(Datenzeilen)

--------

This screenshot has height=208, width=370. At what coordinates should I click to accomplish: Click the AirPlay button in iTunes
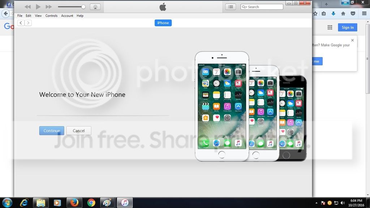(x=95, y=7)
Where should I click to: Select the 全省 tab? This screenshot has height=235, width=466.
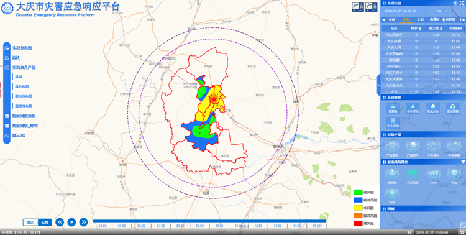391,20
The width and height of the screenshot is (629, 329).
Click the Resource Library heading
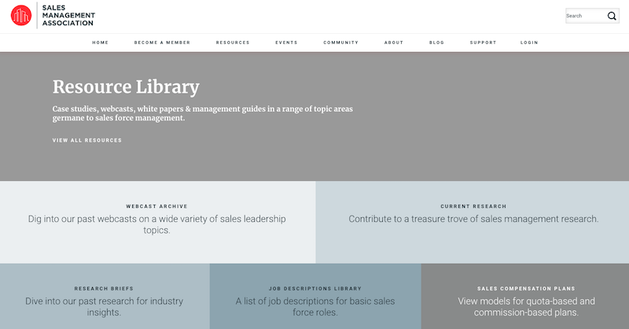pos(126,87)
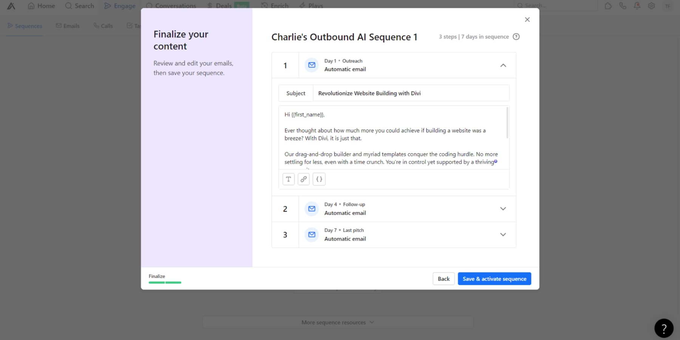Switch to the Emails tab
The height and width of the screenshot is (340, 680).
68,26
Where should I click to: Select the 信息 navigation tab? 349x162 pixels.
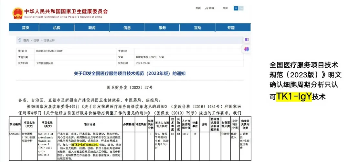click(x=127, y=28)
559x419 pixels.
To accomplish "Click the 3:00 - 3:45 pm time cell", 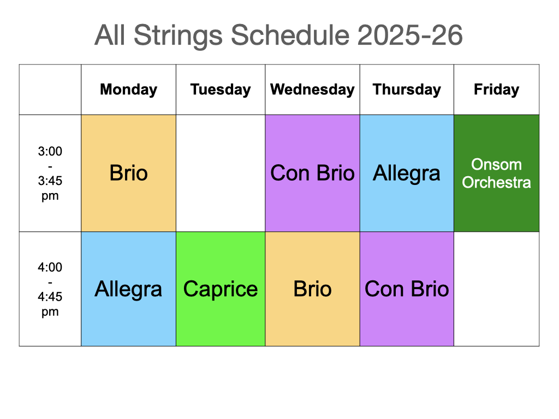I will coord(50,173).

--------

**WAS ZU TUN IST**. Such im Material oben jede Zeile heraus, in der das Wort „Select“ vorkommt, und schreib diese Zeilen ab. Dabei kommt es auf Groß- und Kleinschreibung an.

**ERGEBNIS DER ÜBUNG**.
Where should I click to: Select the 全省 tab? This screenshot has height=235, width=466.
Where should I click to: Select the 信息 navigation tab? 349x162 pixels.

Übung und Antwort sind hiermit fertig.